It lists major factors that led to the drastic depletion of the rivers, including over-exploitation, deforestation, pollution from industrial and agricultural sources and climate change. But surprisingly, the document ignores the mindless construction of dams – a major factor that led to the deterioration of rivers in India. It has not only impacted the minimum environmental flow and sediment influx – it has also destroyed ecosystems affecting the livelihood of millions of marginalised people living in the downstream parts. There are many examples of how dams and weirs affected river-flow and wreaked havoc India’s northwest and the east.

While the document mentions how we blindly imported and adopted a structuralist approach towards river ecology from Europe, it falls flat by not taking a bold stand on current issues of such nature. For example, an intense discussion is presented in the report on the Indian government’s mega-project to interlink rivers, which many experts have warned will finally end up being unsustainable and likely leave behind defunct dams and irrigation canals. The river needs its water to flow; interlinking rivers will sound their death knell.

The idea of ‘surplus water’ is a misnomer. Such an approach ignores the role of such ‘surplus water’ in protecting productivity in the floodplains, estuaries wetlands and coastal fisheries. The Isha Foundation acknowledges and weighs the pros and cons of all these inter-related issues but does not take a stand on the interlinking of rivers. It only recommends a silver bullet solution of tree plantation and agro-forestry on the river banks as a panacea for river vitalisation. Such a weak, single-point solution for a multi-faceted problem at hand falls disappointingly short of achieving its target.

Ecologists advocate discretion in introducing vegetation without taking area-specific ecological sensitivity into consideration. The choice of vegetation to be planted there will also need physical processes and the local geomorphology to be analysed. Although enhancing vegetation cover important for river bank stabilisation, the increased water availability depends on many other regional parameters.

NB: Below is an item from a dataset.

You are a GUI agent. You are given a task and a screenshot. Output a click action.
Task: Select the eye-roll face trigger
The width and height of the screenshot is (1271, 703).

The social forestry projects should not end up as excuses for industries to ease environmental norms. Restoring a river can’t be successful unless it is recognised as a series of activities meant to enhance the physical and biotic processes of a river in a way that helps maintain ecosystems in their natural state. There is no silver-bullet solution for this problem. A river is to be considered as one of the entities within an interrelated ecosystem and it should not be treated as a channel that is transporting water. The ancient settlers on the banks of the Indus intuitively knew this. This is why they approached the river with the dignity and respect it deserved.